> _TRY IT_:
Repeat each entry below without omitting a single word.

> _SOURCE INFORMATION_:
--- START ---
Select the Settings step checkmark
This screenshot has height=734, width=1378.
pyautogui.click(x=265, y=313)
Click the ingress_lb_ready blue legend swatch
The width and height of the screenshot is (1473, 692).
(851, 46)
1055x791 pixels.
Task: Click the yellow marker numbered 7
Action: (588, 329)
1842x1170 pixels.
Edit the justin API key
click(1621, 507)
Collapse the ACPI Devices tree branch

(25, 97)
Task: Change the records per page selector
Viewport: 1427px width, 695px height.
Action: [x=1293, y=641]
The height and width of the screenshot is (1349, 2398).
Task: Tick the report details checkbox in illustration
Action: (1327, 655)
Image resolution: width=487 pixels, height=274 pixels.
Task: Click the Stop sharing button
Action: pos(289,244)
--- END ---
> _EXERCISE OUTPUT_:
Select the Settings step checkmark
This screenshot has height=734, width=1378.
pyautogui.click(x=265, y=313)
Click the ingress_lb_ready blue legend swatch
The width and height of the screenshot is (1473, 692).
(851, 46)
1055x791 pixels.
Task: Click the yellow marker numbered 7
Action: (588, 329)
1842x1170 pixels.
Edit the justin API key
click(1621, 507)
Collapse the ACPI Devices tree branch

(25, 97)
Task: Change the records per page selector
Viewport: 1427px width, 695px height.
Action: [x=1293, y=641]
The height and width of the screenshot is (1349, 2398).
Task: Tick the report details checkbox in illustration
Action: (1327, 655)
Image resolution: width=487 pixels, height=274 pixels.
Task: Click the Stop sharing button
Action: pos(289,244)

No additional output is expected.